(Data entries)
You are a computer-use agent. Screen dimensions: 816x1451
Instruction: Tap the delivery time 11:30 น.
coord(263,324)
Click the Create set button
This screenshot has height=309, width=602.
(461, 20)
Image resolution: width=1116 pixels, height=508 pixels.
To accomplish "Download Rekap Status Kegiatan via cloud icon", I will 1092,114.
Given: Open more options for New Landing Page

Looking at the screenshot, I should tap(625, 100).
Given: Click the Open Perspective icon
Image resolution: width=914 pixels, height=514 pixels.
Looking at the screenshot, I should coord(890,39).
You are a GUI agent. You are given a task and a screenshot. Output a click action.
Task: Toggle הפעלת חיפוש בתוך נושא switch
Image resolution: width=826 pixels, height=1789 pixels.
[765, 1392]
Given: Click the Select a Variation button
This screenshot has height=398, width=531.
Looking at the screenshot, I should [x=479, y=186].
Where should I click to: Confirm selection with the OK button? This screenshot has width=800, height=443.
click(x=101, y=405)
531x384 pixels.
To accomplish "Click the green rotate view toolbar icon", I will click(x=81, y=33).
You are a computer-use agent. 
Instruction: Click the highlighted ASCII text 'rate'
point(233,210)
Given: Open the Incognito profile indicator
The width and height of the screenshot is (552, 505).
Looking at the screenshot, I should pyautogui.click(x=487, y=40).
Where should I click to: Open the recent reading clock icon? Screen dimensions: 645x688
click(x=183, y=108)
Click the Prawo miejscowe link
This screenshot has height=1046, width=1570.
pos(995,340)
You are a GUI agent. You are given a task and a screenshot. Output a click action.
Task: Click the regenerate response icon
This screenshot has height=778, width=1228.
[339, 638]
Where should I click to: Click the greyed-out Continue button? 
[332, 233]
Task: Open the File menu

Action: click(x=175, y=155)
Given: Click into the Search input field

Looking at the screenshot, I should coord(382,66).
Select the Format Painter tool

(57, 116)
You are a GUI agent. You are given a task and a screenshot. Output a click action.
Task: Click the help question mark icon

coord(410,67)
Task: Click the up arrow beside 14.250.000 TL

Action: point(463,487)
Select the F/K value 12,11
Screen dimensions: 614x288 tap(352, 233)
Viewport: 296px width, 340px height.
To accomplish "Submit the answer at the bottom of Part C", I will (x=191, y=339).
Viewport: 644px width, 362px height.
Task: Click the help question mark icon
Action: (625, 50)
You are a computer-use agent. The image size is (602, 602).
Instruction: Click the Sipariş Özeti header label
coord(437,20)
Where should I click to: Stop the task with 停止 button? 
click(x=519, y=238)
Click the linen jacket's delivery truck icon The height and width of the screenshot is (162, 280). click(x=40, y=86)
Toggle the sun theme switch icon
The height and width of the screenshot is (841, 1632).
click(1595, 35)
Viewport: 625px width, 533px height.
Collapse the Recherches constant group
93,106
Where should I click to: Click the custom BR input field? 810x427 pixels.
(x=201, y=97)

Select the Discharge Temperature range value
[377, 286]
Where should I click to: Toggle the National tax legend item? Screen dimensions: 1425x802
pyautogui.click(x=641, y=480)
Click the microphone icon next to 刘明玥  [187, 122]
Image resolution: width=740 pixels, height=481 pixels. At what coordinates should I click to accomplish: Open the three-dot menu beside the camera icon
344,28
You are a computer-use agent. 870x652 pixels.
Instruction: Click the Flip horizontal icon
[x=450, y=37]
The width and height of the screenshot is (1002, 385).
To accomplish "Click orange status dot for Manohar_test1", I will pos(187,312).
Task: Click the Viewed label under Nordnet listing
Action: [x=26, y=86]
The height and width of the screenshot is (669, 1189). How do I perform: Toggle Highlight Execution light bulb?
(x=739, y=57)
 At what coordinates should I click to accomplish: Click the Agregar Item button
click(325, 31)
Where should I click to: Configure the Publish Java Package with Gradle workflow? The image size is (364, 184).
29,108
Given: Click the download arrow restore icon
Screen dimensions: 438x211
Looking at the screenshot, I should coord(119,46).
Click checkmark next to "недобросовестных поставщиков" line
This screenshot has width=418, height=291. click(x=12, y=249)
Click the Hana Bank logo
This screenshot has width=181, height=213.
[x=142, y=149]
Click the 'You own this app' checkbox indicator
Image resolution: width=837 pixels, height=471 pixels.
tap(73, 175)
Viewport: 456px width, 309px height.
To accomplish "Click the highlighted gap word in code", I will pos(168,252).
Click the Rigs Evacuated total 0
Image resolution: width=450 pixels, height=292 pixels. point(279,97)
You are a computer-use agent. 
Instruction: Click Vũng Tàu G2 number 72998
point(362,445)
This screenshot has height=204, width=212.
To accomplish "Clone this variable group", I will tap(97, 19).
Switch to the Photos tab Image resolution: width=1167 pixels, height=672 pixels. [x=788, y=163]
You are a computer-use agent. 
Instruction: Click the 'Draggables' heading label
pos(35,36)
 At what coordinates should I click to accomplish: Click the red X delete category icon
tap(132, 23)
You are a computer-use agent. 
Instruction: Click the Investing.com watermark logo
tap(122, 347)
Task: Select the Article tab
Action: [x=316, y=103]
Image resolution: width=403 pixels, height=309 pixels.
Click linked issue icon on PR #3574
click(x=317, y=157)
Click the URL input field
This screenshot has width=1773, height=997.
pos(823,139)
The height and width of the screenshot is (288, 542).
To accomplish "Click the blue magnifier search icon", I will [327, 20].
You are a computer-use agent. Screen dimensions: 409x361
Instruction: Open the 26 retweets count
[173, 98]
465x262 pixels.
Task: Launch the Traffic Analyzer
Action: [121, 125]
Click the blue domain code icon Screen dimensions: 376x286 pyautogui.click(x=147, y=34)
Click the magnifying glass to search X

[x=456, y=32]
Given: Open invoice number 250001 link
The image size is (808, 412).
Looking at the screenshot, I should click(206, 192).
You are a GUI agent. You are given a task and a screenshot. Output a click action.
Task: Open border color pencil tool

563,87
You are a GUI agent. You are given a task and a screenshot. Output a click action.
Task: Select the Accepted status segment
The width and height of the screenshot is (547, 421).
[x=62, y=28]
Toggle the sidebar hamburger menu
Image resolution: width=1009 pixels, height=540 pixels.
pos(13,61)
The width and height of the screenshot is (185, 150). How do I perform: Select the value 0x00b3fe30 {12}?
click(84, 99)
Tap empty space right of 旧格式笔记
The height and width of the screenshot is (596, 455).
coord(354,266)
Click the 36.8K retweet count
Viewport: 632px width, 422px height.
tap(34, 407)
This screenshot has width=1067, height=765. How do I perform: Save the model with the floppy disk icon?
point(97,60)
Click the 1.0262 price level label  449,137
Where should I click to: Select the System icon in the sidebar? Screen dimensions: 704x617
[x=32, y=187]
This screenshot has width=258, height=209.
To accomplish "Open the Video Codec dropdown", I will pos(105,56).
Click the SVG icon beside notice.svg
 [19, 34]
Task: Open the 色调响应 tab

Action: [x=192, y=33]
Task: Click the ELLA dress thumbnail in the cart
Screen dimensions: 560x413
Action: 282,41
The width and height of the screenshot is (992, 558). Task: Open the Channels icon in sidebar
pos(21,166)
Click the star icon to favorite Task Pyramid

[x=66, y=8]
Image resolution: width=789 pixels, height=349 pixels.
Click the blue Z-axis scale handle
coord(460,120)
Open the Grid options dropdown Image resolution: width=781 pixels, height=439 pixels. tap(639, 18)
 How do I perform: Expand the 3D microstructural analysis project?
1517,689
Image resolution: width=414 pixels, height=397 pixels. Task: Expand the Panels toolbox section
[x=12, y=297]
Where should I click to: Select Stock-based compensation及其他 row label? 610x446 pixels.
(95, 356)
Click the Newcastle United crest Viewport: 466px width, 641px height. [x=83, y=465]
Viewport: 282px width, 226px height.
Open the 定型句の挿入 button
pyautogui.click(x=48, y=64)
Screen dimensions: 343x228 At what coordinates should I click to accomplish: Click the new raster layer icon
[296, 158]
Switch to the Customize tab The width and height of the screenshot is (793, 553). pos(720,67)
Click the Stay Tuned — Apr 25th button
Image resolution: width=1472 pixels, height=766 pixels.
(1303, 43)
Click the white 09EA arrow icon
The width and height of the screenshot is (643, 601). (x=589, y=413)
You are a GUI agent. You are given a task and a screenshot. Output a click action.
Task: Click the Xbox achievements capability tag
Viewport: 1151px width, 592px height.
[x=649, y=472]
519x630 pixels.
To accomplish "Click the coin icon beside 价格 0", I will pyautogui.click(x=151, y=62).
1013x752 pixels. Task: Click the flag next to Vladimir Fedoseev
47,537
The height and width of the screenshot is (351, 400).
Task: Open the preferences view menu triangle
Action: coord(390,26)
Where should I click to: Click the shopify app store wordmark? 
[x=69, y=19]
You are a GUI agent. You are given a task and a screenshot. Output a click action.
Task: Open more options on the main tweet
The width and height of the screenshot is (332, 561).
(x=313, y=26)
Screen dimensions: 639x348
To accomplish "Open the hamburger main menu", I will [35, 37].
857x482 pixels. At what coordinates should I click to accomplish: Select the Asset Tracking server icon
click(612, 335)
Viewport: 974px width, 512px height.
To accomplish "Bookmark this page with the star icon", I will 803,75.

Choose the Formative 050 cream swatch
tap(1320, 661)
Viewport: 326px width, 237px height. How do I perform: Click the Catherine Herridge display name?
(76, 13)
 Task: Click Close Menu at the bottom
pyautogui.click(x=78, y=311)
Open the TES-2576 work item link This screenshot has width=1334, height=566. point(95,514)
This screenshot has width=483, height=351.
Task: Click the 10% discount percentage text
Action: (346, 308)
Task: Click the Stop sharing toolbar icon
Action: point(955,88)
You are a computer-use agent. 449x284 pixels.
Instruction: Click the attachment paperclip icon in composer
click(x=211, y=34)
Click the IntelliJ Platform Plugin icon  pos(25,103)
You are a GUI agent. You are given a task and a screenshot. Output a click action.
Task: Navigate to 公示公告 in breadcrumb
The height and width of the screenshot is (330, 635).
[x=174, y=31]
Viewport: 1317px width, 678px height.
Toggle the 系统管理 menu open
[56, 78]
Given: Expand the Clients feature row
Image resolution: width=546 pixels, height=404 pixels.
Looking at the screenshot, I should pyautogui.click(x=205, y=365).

TASK ITEM. From the records above, copy only the lines starting with the line that holds "This screenshot has height=778, width=1228." and going on through the line that holds "Viewport: 625px width, 533px height.", exactly as written.

TASK OUTPUT.
This screenshot has height=778, width=1228.
[339, 638]
Where should I click to: Click the greyed-out Continue button? 
[332, 233]
Task: Open the File menu

Action: click(x=175, y=155)
Given: Click into the Search input field

Looking at the screenshot, I should coord(382,66).
Select the Format Painter tool

(57, 116)
You are a GUI agent. You are given a task and a screenshot. Output a click action.
Task: Click the help question mark icon

coord(410,67)
Task: Click the up arrow beside 14.250.000 TL

Action: point(463,487)
Select the F/K value 12,11
Screen dimensions: 614x288 tap(352, 233)
Viewport: 296px width, 340px height.
To accomplish "Submit the answer at the bottom of Part C", I will (x=191, y=339).
Viewport: 644px width, 362px height.
Task: Click the help question mark icon
Action: (625, 50)
You are a computer-use agent. The image size is (602, 602).
Instruction: Click the Sipariş Özeti header label
coord(437,20)
Where should I click to: Stop the task with 停止 button? 
click(x=519, y=238)
Click the linen jacket's delivery truck icon The height and width of the screenshot is (162, 280). click(x=40, y=86)
Toggle the sun theme switch icon
The height and width of the screenshot is (841, 1632).
click(1595, 35)
Viewport: 625px width, 533px height.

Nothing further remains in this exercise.